Arthur Dell, director of technology and service at Citrix explained that for a generation or more, IT has thought about end-user computing in terms of a Microsoft Windows desktop. He noted that if you ask people what really matters to them now, you’ll hear them talk about the applications they rely on to get their work done.
“As the types of apps in the enterprise continue to diversify– Windows, web, mobile, and Software as a Service (SaaS), along with the devices people use for work, the desktop no longer singularly defines user experience. For IT, the challenge now is to deliver the apps people need, where they need them, while maintaining security and control, regardless of app type, device or location,” he stressed.
Dell asserted that while Windows will continue to be the dominant platform, focusing too narrowly on the traditional desktop paradigm risks overlooking a fundamental change in the way people are using apps.
According to a recent Citrix survey, conducted from 733 customers across the globe, 64% of the apps in their enterprises today are Windows-based; 20% are web or HTML5; 10% as SaaS; while only 6% were found to be mobile. This though is expected to change within the year. The share of Windows apps are predicted to drop 54% while Web/ HMTL5 apps and SaaS will rise to 23% and 14%. Mobile apps are then expected to grow by 3% up to 9%.
Furthermore, it seems as though digital natives are the driving force behind this shift. Dell elaborated that for these users, a desktop is one kind of workspace. Moreover, he stressed that increasingly, the new way of working is characterised by “a mobile workspace that securely delivers apps, desktops, files and services to the user on any device from which they choose to work, and over any network.” Dell noted that in a multi-device mobile world, businesses need to be able to securely deliver apps of all kinds across a variety of devices.
Enterprise-ready, but consumer-like
Not to be underestimated is the role mobility still plays as one of the main drivers of IT, particularly as users bring consumer- grade apps into the enterprise to compensate for the lack of IT-issued, enterprise-ready mobile apps. Dell pointed out that while native mobile email clients and web browsers; file sharing services like Dropbox; and mobile calendaring apps, all serve important user needs, they also invite security breaches and complicate life for IT. He stressed that whether through in-house development or a third-party vendor, IT needs to provide sanctioned, enterprise-ready alternatives to consumer-grade mobile apps.

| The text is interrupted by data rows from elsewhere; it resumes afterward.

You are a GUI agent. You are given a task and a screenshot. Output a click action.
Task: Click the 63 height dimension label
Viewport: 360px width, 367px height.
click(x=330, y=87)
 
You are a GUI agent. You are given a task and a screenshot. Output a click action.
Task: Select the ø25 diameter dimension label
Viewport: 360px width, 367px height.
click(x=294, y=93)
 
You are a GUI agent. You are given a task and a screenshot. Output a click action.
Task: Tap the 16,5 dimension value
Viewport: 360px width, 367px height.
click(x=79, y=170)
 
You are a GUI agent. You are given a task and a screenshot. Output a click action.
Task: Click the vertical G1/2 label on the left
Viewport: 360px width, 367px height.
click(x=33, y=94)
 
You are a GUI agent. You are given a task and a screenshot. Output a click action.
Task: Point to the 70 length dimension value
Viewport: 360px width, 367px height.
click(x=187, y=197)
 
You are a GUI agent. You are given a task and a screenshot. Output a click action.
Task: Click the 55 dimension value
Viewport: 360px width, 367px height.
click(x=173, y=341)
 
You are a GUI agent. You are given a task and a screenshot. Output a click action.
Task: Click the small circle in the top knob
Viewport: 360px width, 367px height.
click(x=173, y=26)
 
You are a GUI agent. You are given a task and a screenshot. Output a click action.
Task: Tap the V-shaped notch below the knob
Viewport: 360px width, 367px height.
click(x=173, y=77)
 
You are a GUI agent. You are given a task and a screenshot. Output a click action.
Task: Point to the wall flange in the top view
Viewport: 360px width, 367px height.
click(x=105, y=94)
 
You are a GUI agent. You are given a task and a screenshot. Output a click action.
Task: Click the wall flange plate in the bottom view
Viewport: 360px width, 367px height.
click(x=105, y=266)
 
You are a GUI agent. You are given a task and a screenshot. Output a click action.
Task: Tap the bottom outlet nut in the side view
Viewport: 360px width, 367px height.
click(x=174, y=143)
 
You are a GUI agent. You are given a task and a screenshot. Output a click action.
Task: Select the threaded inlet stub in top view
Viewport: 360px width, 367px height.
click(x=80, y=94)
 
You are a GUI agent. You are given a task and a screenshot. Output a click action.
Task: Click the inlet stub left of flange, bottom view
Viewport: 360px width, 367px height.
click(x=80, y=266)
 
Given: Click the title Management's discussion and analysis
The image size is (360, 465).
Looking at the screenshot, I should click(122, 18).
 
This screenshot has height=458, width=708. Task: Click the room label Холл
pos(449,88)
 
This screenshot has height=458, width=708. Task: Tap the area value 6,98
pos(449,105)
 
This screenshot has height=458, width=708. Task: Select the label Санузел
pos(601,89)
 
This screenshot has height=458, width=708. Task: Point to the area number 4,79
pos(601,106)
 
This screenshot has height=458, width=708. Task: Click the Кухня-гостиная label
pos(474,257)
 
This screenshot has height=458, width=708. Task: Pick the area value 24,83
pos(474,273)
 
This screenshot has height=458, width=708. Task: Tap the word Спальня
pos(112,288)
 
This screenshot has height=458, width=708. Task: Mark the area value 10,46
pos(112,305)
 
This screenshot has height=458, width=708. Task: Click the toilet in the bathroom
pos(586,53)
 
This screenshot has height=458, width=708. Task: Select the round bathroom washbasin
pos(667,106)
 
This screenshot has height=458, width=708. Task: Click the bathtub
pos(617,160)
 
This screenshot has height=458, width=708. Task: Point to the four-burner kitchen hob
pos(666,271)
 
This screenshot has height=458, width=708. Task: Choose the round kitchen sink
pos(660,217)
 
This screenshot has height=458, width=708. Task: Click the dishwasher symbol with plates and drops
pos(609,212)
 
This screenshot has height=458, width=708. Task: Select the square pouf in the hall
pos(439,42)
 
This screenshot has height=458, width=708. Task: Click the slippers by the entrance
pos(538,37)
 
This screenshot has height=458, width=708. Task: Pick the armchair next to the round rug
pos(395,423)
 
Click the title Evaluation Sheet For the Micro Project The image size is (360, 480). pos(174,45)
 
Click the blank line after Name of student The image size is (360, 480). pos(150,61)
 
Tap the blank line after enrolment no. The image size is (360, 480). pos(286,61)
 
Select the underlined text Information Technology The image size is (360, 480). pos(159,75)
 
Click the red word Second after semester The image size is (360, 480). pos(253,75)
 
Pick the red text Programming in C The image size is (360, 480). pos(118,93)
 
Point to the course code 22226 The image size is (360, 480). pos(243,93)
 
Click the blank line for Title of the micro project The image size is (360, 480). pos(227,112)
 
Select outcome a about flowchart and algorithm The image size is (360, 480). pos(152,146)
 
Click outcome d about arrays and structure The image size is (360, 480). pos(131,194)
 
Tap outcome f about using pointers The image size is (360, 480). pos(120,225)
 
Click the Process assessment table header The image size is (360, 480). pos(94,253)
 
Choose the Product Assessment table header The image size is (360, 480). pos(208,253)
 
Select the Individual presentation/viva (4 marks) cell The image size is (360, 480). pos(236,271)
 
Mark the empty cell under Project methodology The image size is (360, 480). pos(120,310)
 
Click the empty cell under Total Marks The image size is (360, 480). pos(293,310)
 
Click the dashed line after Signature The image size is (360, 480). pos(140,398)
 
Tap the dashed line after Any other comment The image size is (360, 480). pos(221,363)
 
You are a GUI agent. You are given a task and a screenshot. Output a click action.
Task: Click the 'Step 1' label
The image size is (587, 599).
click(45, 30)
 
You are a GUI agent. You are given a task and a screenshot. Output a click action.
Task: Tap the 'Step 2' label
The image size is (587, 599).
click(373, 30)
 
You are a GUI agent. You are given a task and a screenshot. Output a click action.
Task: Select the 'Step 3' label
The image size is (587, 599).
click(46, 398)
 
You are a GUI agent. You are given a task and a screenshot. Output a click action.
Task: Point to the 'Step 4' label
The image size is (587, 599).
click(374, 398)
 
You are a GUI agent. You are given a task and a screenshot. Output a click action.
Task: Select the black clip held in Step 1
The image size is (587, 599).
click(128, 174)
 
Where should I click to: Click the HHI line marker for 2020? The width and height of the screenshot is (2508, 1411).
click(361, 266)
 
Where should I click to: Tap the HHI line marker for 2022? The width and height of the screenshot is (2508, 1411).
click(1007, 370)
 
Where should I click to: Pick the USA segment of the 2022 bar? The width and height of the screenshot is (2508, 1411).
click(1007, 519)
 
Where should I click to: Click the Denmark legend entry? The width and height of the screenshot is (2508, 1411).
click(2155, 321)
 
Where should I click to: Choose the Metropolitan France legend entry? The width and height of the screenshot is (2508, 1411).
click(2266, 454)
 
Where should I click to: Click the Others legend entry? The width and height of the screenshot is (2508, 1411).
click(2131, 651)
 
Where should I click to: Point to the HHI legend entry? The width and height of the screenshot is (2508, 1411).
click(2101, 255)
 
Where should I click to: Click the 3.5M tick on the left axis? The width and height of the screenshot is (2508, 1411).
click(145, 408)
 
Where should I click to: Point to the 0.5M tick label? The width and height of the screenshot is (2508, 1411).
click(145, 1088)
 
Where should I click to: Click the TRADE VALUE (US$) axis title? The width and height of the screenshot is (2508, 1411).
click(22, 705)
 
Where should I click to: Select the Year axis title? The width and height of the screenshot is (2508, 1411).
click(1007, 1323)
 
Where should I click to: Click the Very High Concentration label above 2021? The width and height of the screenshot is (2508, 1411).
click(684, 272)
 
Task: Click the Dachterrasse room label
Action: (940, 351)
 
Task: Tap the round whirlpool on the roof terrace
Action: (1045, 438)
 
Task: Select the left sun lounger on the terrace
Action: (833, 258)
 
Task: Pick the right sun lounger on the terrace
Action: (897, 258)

To succeed, these apps have to pass the toughest test of all: user acceptance. This can be achieved by providing business-oriented features beyond the scope of a consumer app or service, such as the ability to add an attachment to a meeting invitation or join a meeting right from the calendar request. Equally important, though, the app has to offer the consumer-like experiences people are familiar with, and not require them to adapt to a different look-and-feel from the iOS or Android apps they’ve been using, Dell concluded.